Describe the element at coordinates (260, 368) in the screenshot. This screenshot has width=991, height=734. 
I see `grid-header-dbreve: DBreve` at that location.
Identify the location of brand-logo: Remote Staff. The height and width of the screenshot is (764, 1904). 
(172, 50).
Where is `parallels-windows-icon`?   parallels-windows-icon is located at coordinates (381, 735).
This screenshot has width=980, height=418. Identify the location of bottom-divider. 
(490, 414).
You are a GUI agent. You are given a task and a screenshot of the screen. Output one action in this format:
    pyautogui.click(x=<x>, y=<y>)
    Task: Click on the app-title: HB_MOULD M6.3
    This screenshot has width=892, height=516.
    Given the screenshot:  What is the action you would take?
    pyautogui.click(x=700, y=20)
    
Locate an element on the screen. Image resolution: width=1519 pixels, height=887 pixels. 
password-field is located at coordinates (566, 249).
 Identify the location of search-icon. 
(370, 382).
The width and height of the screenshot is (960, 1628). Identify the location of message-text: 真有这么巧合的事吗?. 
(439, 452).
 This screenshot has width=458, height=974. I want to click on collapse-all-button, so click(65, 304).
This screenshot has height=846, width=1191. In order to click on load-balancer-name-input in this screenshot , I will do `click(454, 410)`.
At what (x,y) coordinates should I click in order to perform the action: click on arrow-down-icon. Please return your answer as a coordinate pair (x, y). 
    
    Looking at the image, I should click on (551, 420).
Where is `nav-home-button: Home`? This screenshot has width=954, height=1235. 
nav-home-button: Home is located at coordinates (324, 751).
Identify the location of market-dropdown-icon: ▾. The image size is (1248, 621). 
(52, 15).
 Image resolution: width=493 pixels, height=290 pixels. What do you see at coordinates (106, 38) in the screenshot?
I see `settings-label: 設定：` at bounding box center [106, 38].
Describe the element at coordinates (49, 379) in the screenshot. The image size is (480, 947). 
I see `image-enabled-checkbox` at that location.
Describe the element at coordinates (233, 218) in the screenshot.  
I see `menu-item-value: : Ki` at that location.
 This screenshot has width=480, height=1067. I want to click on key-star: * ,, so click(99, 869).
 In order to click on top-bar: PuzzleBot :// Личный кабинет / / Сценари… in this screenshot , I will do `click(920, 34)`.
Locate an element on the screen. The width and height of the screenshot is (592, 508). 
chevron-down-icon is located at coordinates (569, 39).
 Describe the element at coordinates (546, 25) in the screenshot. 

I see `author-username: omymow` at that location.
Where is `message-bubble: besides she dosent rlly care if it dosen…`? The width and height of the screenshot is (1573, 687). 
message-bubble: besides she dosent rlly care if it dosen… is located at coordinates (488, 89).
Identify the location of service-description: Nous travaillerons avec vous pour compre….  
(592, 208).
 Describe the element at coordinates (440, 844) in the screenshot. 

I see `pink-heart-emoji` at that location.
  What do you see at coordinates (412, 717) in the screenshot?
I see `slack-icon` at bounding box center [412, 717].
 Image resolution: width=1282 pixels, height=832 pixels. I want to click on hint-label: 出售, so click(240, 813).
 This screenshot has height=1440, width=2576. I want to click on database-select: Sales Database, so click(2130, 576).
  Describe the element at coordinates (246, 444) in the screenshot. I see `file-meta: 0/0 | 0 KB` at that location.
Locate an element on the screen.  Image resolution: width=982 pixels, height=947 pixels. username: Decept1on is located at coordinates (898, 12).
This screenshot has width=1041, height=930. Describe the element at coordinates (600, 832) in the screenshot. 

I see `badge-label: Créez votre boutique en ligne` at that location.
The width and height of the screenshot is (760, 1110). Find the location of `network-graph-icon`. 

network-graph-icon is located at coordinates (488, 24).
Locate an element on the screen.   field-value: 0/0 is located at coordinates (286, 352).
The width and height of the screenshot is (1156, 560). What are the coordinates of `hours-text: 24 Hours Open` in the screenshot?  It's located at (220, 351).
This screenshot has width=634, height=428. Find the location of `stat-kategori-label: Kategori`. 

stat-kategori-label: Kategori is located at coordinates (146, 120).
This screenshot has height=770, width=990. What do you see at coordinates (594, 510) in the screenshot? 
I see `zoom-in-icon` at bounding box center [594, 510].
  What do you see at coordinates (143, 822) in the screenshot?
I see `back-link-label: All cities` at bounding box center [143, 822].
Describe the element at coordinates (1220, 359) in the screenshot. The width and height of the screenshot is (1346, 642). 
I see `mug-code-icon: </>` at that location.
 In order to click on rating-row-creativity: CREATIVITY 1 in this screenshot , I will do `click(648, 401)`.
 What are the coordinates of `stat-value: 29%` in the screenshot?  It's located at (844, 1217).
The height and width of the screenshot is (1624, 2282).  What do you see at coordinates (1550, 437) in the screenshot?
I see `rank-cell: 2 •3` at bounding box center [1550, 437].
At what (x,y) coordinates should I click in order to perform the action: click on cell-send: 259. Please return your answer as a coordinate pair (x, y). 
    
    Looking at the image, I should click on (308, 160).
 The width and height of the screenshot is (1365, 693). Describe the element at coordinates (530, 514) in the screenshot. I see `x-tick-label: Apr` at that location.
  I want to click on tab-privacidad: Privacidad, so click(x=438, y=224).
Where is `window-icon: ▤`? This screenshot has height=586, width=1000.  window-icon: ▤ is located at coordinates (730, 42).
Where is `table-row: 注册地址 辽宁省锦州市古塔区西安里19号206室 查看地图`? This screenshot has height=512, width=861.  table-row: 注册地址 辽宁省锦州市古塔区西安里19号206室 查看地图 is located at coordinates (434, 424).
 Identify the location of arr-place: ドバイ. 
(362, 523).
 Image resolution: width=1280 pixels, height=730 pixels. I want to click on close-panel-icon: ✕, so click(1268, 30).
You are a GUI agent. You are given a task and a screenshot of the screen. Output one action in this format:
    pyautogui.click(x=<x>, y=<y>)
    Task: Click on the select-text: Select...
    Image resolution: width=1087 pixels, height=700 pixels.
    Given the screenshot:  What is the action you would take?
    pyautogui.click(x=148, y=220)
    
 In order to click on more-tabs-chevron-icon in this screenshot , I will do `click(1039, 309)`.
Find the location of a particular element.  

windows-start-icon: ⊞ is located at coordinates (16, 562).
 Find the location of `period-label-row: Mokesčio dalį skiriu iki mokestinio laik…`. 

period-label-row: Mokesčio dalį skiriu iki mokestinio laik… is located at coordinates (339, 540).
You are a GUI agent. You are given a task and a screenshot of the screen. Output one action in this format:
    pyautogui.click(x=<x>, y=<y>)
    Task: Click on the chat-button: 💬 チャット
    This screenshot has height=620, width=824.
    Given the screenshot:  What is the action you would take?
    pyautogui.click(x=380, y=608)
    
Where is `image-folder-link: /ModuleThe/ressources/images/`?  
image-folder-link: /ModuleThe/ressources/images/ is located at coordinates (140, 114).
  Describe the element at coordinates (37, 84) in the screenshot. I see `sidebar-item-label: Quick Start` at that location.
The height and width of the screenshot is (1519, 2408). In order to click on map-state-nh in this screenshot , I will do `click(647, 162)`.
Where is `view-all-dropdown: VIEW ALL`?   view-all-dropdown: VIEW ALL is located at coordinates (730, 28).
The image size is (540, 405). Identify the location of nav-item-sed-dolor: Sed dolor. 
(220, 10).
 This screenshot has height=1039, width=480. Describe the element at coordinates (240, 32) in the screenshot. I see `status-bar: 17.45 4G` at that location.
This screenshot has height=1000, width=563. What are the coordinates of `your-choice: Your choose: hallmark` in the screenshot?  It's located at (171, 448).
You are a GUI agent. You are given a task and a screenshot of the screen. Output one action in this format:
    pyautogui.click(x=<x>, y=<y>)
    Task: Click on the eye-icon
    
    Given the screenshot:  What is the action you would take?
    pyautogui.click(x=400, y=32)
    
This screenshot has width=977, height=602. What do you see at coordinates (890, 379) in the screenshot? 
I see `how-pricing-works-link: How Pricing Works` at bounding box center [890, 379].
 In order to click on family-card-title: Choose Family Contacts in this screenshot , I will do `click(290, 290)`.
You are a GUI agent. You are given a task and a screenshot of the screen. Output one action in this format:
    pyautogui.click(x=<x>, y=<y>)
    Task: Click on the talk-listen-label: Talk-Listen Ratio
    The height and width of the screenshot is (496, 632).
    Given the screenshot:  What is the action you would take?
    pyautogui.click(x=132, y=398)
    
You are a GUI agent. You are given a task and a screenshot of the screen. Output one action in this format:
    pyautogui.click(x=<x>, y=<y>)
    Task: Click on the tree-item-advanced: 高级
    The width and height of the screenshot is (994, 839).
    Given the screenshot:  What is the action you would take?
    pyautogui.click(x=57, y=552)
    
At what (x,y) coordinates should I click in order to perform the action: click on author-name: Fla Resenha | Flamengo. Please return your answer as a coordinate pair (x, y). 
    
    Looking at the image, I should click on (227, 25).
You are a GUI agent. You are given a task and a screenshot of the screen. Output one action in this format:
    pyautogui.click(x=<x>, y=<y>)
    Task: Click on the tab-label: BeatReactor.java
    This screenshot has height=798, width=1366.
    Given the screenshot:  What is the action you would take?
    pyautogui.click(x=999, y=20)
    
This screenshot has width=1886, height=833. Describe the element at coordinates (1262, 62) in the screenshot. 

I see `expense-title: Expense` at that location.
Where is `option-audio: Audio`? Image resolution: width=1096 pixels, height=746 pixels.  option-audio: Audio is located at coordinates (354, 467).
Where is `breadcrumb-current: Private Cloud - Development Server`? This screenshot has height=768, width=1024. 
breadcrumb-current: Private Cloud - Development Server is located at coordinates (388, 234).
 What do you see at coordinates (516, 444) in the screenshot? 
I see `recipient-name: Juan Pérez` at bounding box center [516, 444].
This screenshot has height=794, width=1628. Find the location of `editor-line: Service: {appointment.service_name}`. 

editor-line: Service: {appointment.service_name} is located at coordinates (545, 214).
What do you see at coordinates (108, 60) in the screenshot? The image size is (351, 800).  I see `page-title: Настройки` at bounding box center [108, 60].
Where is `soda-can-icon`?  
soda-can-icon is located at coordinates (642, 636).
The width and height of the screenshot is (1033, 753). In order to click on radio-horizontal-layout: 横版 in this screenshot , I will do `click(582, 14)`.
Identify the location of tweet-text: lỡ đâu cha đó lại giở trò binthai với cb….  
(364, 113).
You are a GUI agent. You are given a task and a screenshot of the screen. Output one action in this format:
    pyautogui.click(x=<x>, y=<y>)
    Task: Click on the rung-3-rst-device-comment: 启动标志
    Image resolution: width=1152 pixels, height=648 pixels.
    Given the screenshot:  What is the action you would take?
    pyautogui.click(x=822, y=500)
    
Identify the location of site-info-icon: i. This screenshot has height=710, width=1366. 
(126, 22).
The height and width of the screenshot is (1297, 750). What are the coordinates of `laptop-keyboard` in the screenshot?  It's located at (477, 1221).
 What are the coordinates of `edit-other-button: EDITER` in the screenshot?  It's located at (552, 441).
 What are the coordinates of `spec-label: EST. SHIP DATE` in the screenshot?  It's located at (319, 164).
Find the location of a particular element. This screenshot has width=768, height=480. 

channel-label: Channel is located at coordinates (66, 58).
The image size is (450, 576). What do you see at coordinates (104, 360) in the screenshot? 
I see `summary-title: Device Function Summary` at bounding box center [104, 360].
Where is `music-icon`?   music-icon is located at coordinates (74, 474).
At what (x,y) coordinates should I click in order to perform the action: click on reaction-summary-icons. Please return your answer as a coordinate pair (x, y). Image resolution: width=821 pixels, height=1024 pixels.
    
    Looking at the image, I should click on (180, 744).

Problem requirements: Put the lines of the rows above into a Markdown table with the columns No. and Text, starting at the first line and ending at the line containing "nav-home-button: Home is". Number the lines in No. and leave out blank lines.

Solution:
| No. | Text |
|---|---|
| 1 | Describe the element at coordinates (260, 368) in the screenshot. This screenshot has width=991, height=734.  |
| 2 | I see `grid-header-dbreve: DBreve` at that location. |
| 3 | Identify the location of brand-logo: Remote Staff. The height and width of the screenshot is (764, 1904).  |
| 4 | (172, 50). |
| 5 | Where is `parallels-windows-icon`?   parallels-windows-icon is located at coordinates (381, 735). |
| 6 | This screenshot has width=980, height=418. Identify the location of bottom-divider.  |
| 7 | (490, 414). |
| 8 | You are a GUI agent. You are given a task and a screenshot of the screen. Output one action in this format: |
| 9 |     pyautogui.click(x=<x>, y=<y>) |
| 10 |     Task: Click on the app-title: HB_MOULD M6.3 |
| 11 |     This screenshot has width=892, height=516. |
| 12 |     Given the screenshot:  What is the action you would take? |
| 13 |     pyautogui.click(x=700, y=20) |
| 14 | Locate an element on the screen. Image resolution: width=1519 pixels, height=887 pixels.  |
| 15 | password-field is located at coordinates (566, 249). |
| 16 |  Identify the location of search-icon.  |
| 17 | (370, 382). |
| 18 | The width and height of the screenshot is (960, 1628). Identify the location of message-text: 真有这么巧合的事吗?.  |
| 19 | (439, 452). |
| 20 |  This screenshot has width=458, height=974. I want to click on collapse-all-button, so click(65, 304). |
| 21 | This screenshot has height=846, width=1191. In order to click on load-balancer-name-input in this screenshot , I will do `click(454, 410)`. |
| 22 | At what (x,y) coordinates should I click in order to perform the action: click on arrow-down-icon. Please return your answer as a coordinate pair (x, y).  |
| 23 |     Looking at the image, I should click on (551, 420). |
| 24 | Where is `nav-home-button: Home`? This screenshot has width=954, height=1235.  |
| 25 | nav-home-button: Home is located at coordinates (324, 751). |